- Opening Delimiter -
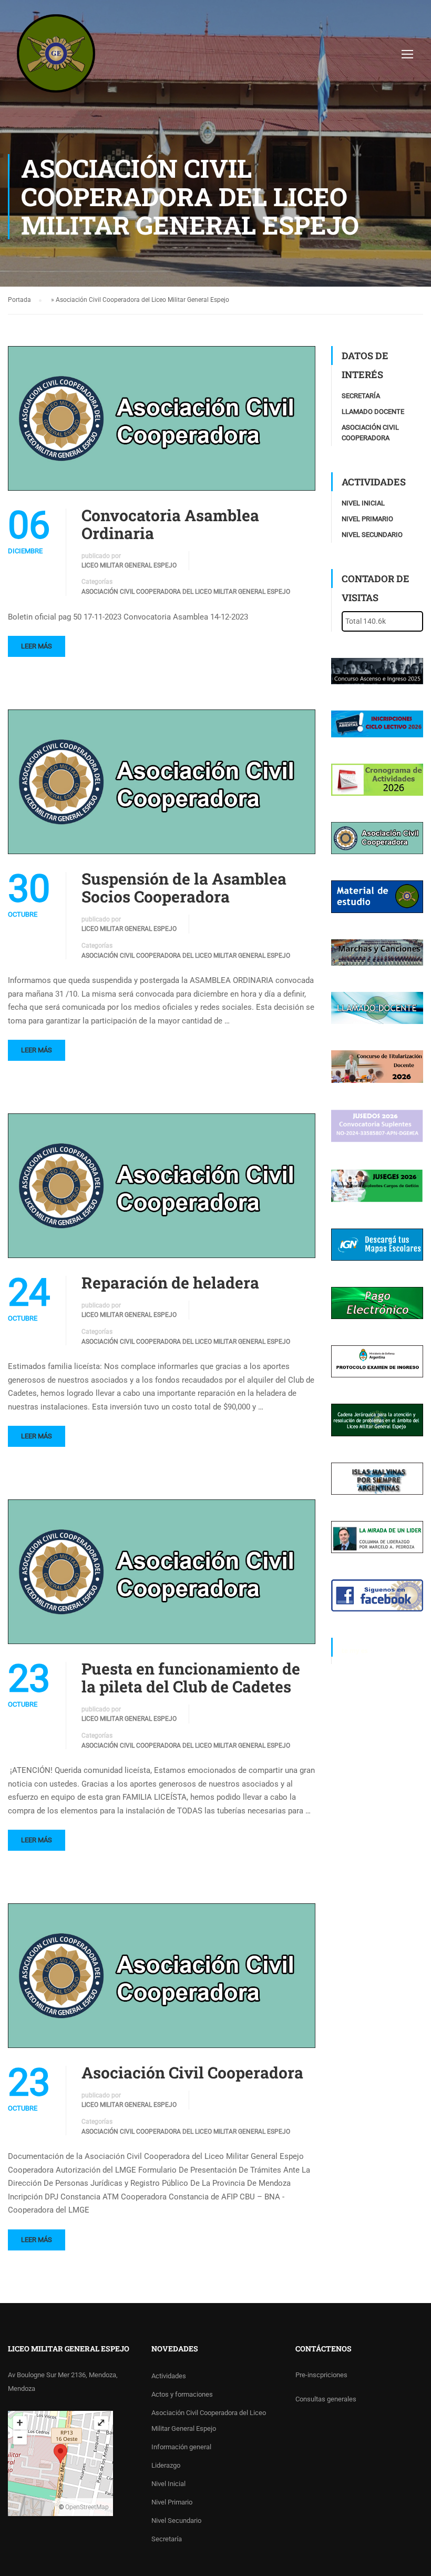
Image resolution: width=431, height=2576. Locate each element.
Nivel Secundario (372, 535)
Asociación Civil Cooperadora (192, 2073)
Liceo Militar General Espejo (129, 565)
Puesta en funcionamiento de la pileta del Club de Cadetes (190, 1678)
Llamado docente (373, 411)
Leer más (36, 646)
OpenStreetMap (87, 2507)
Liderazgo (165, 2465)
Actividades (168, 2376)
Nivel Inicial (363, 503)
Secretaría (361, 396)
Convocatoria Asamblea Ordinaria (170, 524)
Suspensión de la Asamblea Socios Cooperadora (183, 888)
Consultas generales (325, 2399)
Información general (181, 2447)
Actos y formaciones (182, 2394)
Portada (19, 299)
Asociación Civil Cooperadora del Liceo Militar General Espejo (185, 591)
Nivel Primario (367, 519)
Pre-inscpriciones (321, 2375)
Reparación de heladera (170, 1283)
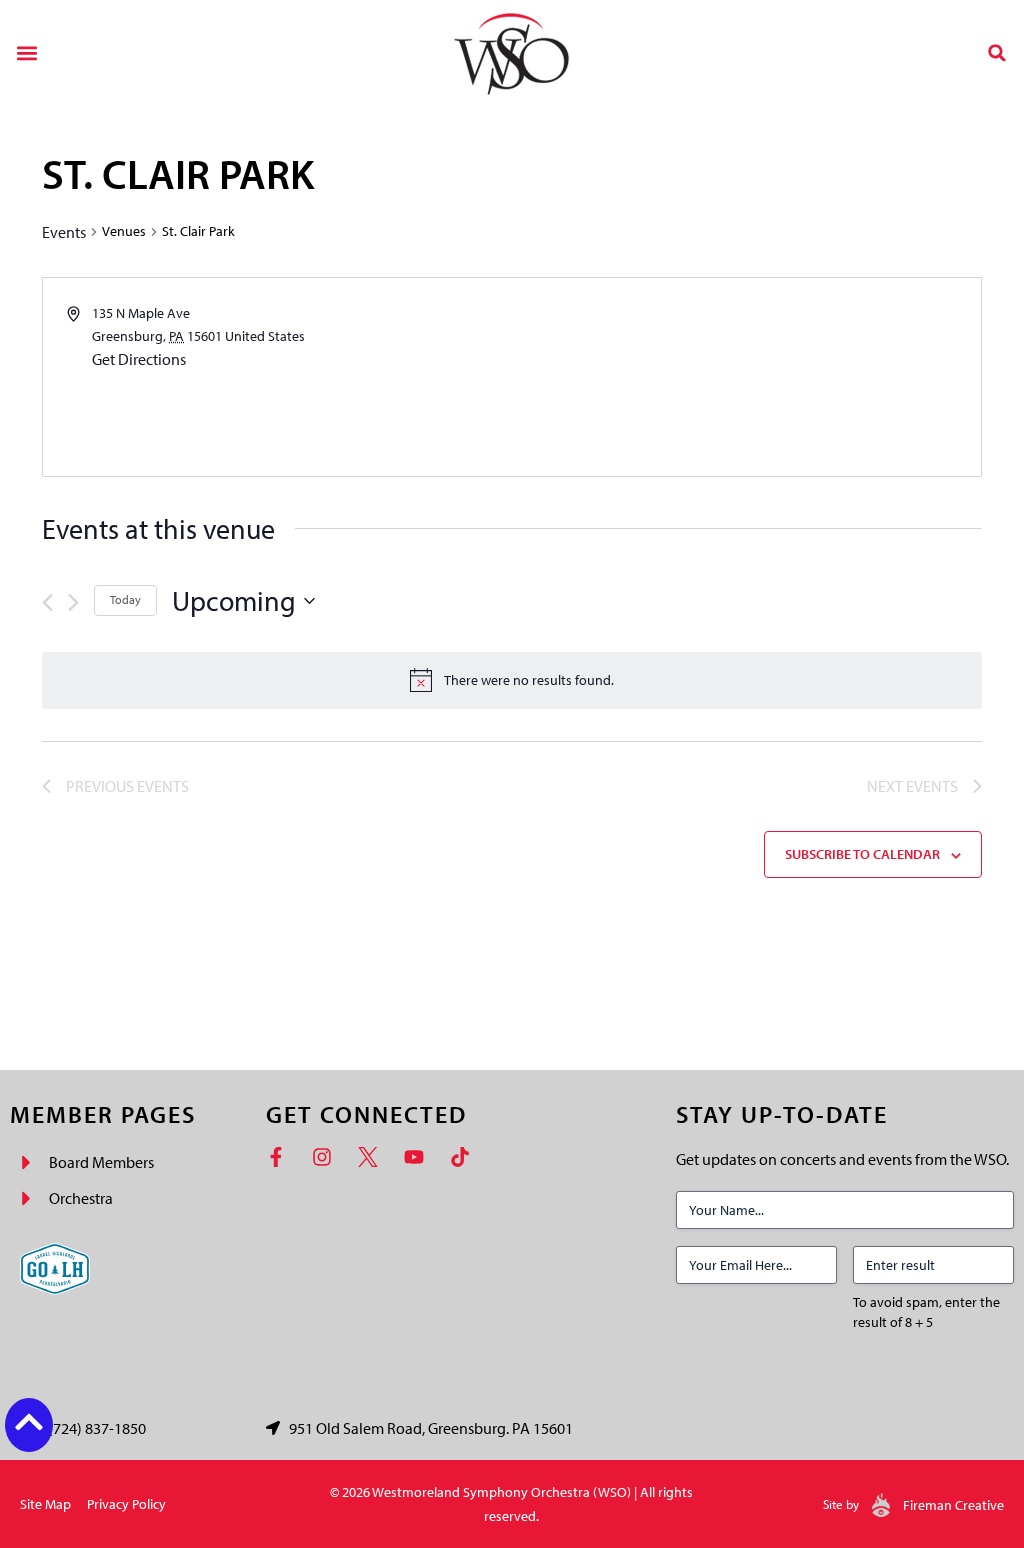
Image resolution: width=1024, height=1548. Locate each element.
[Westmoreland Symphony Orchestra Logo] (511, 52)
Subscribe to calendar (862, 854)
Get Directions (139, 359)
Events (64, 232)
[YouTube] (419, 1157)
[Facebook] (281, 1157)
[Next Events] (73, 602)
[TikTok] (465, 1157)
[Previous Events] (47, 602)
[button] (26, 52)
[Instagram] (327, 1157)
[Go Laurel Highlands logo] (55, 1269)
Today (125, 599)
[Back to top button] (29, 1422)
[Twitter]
- Closing Delimiter -
• Problem to work on:
Starting at the line with "Events (64, 232)", copy each line through the end of the data, both ends included, and give nothing else.

• Answer to this exercise:
Events (64, 232)
[YouTube] (419, 1157)
[Facebook] (281, 1157)
[Next Events] (73, 602)
[TikTok] (465, 1157)
[Previous Events] (47, 602)
[button] (26, 52)
[Instagram] (327, 1157)
[Go Laurel Highlands logo] (55, 1269)
Today (125, 599)
[Back to top button] (29, 1422)
[Twitter]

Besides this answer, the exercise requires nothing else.